- _ACTIVITY_:
Every record below is to be reproduced exactly.

- _Stored records_:
== == ==
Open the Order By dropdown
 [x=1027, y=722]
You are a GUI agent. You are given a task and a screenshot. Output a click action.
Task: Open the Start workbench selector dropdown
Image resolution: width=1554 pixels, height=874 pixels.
== == ==
- _EXPECTED ANSWER_:
Open the Order By dropdown
 [x=1027, y=722]
You are a GUI agent. You are given a task and a screenshot. Output a click action.
Task: Open the Start workbench selector dropdown
Image resolution: width=1554 pixels, height=874 pixels.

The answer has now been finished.